DOCUMENT SEGMENT ->
In a particular embodiment the phospholipid used is obtained from a vegetative source such as soybean extract, which suitably comprises from 75-98% w/w of phosphatidylcholine.

The organic solvent (or spirit) used in the method is suitably an organic solvent in which the phospholipid is soluble. Preferably the organic solvent is a pharmaceutically acceptable organic solvent such as ethanol.

Suitable pharmaceutically acceptable salts of glycyrrhizic acid are alkaline or alkaline earth metal salts such as sodium, potassium, calcium and magnesium salts. A particularly suitable salt of glycyrrhizic acid is the trisodium (trinatrium) salt.

The granulation step is suitably effected using an initial damp granulation procedure, followed by a dry granulation procedure, as would be understood in the art. In particular, in the method, the product of the granulation step is powdered with a pharmaceutically acceptable carrier substance or additive, before encapsulation.

As used herein, the expression “pharmaceutically acceptable carrier substance or additive” includes materials in particular solid materials which are well known in the formulation art, for example, as carriers, diluents, preservatives, dispersants, colouring, sweetening, flavouring agents etc, or mixtures thereof. They include for example calcium carbonate, calcium stearate, talc, sodium carbonate, calcium phosphate, microcrystalline cellulose or mixtures of one or more of these.

Suitably they do not include either lactose or aerosil.

They may be added together with the glycyrrhizic acid or a pharmaceutically acceptable salt thereof, where particularly suitable pharmaceutically acceptable carrier substances or additives include microcrystalline cellulose, calcium stearate and calcium carbonate or mixtures of one or more of these.

Alternatively, as mentioned above, the product of the granulation step may be ground or powdered together with a suitable pharmaceutically acceptable carrier substance or additive. In an embodiment the pharmaceutically acceptable carrier substance or additive may be calcium carbonate, calcium stearate, talc or a mixture thereof.

(Saved data entries)
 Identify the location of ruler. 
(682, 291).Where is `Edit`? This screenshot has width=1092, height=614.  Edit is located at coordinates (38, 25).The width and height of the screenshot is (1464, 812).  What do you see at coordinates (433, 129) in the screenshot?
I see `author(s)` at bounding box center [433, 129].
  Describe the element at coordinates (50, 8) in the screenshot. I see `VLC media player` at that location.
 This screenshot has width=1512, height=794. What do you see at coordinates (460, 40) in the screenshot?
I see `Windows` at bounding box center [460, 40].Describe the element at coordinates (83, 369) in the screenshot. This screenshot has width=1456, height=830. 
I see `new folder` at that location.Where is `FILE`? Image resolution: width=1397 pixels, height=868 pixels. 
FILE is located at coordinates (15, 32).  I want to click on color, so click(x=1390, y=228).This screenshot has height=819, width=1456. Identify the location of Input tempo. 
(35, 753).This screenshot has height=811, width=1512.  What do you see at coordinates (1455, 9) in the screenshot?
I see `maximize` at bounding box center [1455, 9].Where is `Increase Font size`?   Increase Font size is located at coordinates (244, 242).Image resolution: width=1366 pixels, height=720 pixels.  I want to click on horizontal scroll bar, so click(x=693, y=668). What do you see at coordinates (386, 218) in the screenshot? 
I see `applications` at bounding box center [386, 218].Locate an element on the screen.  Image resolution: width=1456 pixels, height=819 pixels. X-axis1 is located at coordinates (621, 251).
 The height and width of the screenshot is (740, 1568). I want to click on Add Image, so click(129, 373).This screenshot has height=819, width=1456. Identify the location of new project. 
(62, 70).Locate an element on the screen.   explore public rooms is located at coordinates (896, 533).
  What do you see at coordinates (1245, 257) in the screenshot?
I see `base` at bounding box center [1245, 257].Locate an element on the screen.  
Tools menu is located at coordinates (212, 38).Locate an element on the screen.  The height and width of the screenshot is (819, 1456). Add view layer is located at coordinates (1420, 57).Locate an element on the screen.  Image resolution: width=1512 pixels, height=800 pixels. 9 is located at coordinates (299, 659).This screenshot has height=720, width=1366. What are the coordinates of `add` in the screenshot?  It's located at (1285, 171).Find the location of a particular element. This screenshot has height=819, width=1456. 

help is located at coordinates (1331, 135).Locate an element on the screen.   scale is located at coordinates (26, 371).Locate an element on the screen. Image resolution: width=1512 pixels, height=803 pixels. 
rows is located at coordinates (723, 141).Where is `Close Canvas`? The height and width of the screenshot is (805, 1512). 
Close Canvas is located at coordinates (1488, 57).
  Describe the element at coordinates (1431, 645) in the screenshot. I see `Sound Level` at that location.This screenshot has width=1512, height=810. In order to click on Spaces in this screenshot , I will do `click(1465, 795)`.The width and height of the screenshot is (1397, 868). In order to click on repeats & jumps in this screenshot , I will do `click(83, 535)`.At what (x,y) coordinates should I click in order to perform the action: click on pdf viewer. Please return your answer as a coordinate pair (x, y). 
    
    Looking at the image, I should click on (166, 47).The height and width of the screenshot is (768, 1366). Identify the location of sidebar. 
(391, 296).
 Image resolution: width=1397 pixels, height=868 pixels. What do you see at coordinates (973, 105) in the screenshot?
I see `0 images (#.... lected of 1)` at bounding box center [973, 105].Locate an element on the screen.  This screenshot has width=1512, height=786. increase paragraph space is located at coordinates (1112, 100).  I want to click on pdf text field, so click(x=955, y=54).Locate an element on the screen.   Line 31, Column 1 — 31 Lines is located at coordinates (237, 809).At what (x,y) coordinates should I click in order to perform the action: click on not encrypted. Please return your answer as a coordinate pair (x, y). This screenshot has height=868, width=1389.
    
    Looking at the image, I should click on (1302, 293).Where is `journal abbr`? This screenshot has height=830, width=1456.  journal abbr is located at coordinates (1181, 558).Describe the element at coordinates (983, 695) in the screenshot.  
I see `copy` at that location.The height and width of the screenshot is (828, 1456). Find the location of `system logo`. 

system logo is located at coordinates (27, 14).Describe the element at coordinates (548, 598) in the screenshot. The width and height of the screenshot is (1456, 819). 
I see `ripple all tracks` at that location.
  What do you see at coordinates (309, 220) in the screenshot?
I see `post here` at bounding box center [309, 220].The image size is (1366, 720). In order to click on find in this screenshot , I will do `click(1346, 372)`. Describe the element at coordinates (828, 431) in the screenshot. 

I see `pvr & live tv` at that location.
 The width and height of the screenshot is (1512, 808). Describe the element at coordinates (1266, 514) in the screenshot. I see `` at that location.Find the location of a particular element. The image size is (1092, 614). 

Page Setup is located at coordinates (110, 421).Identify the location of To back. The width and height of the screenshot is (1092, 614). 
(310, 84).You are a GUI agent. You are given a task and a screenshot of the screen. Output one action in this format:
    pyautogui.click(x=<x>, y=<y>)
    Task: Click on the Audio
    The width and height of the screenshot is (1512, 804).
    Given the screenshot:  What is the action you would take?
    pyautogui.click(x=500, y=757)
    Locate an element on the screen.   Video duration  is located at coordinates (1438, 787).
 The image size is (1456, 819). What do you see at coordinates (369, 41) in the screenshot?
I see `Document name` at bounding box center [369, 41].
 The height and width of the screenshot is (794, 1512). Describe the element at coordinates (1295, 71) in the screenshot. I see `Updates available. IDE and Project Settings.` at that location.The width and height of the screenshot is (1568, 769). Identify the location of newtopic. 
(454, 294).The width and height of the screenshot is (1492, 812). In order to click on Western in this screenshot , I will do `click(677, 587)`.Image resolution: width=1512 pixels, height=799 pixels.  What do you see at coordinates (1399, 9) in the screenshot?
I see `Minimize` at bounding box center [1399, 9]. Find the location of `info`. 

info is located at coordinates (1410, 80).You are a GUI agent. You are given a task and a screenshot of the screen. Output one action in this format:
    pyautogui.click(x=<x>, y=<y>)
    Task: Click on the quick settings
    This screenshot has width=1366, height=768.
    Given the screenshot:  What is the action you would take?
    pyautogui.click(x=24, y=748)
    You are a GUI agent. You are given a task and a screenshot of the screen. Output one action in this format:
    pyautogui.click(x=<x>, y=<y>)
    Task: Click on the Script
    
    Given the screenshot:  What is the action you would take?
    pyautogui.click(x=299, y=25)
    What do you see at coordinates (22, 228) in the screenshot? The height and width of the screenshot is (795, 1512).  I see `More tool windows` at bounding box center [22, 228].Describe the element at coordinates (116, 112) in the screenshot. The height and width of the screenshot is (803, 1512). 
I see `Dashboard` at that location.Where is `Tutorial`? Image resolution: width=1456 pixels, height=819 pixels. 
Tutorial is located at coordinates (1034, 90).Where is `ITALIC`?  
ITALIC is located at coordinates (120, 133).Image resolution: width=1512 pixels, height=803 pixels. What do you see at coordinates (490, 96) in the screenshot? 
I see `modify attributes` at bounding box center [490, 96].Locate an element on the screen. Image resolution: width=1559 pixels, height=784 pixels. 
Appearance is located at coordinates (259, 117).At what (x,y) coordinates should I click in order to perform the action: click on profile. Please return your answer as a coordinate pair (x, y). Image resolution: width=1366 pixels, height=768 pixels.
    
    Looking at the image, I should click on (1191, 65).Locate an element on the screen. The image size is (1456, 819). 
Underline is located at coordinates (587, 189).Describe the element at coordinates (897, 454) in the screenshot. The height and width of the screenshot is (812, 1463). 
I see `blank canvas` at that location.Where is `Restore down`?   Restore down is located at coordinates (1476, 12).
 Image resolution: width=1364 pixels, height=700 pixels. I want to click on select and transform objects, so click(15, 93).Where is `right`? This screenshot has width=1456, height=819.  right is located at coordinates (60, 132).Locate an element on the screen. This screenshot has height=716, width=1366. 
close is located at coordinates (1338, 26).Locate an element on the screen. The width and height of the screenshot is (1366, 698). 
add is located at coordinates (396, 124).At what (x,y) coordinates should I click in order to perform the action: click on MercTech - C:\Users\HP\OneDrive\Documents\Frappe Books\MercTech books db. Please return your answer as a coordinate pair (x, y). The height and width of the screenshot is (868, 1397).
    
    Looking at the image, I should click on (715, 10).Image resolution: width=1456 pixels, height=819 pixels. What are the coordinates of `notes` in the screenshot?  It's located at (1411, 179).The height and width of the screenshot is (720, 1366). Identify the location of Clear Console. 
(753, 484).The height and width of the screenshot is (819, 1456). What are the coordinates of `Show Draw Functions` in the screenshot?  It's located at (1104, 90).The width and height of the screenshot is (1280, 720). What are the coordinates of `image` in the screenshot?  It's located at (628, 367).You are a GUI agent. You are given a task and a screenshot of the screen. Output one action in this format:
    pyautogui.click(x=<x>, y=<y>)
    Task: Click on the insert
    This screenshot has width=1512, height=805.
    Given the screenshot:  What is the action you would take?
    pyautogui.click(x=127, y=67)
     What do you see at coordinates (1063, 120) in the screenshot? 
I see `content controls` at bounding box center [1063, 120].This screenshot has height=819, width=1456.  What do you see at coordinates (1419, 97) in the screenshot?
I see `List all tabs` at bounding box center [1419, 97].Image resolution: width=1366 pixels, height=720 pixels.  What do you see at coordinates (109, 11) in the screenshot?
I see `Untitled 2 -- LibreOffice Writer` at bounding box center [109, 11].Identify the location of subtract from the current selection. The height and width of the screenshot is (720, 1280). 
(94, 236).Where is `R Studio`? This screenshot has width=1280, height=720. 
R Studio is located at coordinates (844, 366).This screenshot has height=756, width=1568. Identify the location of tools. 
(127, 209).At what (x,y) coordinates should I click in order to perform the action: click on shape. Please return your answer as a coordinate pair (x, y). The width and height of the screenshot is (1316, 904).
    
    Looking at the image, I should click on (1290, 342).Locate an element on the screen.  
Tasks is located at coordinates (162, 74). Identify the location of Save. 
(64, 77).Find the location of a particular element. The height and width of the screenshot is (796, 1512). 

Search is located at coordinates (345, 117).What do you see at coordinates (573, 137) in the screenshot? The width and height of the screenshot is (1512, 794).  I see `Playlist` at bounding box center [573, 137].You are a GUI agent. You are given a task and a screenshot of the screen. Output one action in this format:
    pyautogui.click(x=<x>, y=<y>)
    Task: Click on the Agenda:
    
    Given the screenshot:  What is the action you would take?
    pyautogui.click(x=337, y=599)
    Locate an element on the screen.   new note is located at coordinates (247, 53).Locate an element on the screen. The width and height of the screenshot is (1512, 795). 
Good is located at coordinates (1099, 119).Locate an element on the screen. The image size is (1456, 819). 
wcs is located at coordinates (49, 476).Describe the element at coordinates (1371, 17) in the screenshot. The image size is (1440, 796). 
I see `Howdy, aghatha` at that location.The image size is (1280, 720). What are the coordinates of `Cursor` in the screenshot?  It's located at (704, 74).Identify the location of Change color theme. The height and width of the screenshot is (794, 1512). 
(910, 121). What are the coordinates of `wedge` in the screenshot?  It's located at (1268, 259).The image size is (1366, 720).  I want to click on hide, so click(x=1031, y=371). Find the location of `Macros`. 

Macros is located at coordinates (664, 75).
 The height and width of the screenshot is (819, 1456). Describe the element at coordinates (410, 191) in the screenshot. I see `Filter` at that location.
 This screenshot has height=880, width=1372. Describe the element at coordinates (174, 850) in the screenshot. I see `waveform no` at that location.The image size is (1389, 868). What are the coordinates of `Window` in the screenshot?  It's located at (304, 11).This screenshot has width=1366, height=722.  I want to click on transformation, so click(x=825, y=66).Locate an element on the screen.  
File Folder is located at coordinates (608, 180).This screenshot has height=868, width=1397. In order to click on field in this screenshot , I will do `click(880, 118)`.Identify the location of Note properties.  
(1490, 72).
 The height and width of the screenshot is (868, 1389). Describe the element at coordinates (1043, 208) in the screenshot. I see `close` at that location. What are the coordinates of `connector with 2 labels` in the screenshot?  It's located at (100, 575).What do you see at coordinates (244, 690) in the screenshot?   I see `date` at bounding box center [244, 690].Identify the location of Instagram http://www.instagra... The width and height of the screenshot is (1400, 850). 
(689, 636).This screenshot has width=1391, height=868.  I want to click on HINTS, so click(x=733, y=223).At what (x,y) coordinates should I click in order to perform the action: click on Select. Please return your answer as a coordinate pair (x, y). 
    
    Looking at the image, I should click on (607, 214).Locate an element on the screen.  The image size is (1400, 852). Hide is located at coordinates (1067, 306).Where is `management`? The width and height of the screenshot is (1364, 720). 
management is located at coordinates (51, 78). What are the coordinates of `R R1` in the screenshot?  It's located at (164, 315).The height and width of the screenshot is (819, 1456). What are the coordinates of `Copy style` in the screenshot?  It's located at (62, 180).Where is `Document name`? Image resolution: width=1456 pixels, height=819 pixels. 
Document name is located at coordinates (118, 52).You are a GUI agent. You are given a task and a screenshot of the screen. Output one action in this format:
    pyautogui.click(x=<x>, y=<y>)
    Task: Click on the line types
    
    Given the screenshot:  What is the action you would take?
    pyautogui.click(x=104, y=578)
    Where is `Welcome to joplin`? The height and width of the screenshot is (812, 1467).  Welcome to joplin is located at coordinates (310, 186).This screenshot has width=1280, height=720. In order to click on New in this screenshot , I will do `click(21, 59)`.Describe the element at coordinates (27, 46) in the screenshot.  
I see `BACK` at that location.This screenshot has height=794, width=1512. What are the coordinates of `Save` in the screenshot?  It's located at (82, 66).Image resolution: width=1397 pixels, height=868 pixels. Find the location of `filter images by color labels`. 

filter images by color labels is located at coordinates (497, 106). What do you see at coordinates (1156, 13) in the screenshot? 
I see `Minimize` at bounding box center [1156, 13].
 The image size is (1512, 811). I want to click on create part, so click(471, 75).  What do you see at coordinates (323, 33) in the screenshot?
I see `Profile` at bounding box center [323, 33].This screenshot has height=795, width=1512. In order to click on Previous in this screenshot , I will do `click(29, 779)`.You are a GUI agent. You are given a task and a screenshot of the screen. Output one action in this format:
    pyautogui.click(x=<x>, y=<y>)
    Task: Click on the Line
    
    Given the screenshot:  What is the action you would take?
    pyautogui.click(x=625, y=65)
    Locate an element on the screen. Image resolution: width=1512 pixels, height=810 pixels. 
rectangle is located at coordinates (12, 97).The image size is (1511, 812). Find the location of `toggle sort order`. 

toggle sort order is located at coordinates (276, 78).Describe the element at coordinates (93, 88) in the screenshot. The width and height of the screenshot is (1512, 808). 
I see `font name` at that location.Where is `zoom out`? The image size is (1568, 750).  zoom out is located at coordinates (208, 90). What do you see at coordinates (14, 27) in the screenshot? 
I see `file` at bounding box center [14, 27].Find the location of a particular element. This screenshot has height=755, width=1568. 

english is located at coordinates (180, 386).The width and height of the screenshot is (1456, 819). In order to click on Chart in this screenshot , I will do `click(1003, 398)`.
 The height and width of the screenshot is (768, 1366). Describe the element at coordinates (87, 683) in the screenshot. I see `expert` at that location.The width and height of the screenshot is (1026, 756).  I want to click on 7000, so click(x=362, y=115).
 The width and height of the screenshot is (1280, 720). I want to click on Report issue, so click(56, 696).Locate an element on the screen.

EXERCISE 1 ->
According to the formulation text, which salt of glycyrrhizic acid is particularly suitable?
EXERCISE 2 ->
Do these statements agree with the formulation text? Answer yes or no for each, quoting the deciding words.
(a) The phospholipid can be taken from soybean extract.
(b) Lactose is counted among the suitable carrier substances.
(c) Ethanol is named as a preferred organic solvent.
EXERCISE 3 ->
Carry the formulation text on from its final sentence.

RESULT 1 ->
The trisodium (trinatrium) salt.

RESULT 2 ->
(a) Yes: "obtained from a vegetative source such as soybean extract"
(b) No: "Suitably they do not include either lactose or aerosil."
(c) Yes: "Preferably the organic solvent is a pharmaceutically acceptable organic solvent such as ethanol."

RESULT 3 ->
Encapsulation of the resultant product is carried out in a conventional manner, for example using gelatinous or other capsule materials. Preparations prepared by the method described above form a further aspect of the invention. They may be used in particular for the preparation for the treatment and prevention of liver diseases, lipid exchange disorder, as well as the restoration of liver function after intoxication. The obtained capsulated preparation preserves physicochemical properties, does not become compressed and does not conglutinate for a long period of time (storage over 4 years has been demonstrated).

The invention will now be particularly described by way of example.

EXAMPLE 1.

Phospholipid (PL) (0.52 Kg) from soya with a content of phosphatidylcholine (PC) of 80% was dissolved in ethanol (0.52 kg; 0.65 litre) over a period of 3-4 hours. Microcrystalline cellulose (1.28 Kg), the trinatrium salt of glycyrrhizic acid (GA) (0.28 Kg) and calcium carbonate (0.71 Kg) were loaded into the mixer. The organic solution of phospholipid was added to the resultant mixture obtained giving a ratio of PL:GA of 2:1. The contents of the mixer were mixed for three minutes and thereafter subjected to a damp granulation procedure in which the diameter of apertures was 3.0 mm. The damp granulated material was dried for 3-4 hours and then subjected to a dry granulation procedure in which it was passed through apertures with diameter of 1.2 mm. The obtained granulated material (2.80-2.85 kg) was ground (powdered) together with calcium carbonate (0.71 kg), talc (0.078 kg) and calcium stearate (0.024 kg) for no more than 10 minutes (total contents of PL and GA about 22%). This mass was encapsulated in gelatinous (or other) capsules.

The preparation was found to be stable after four years. The described method therefore provides a stable, highly effective preparation which can be used in clinical practice for complex treatment of various diseases associated with liver function disorders.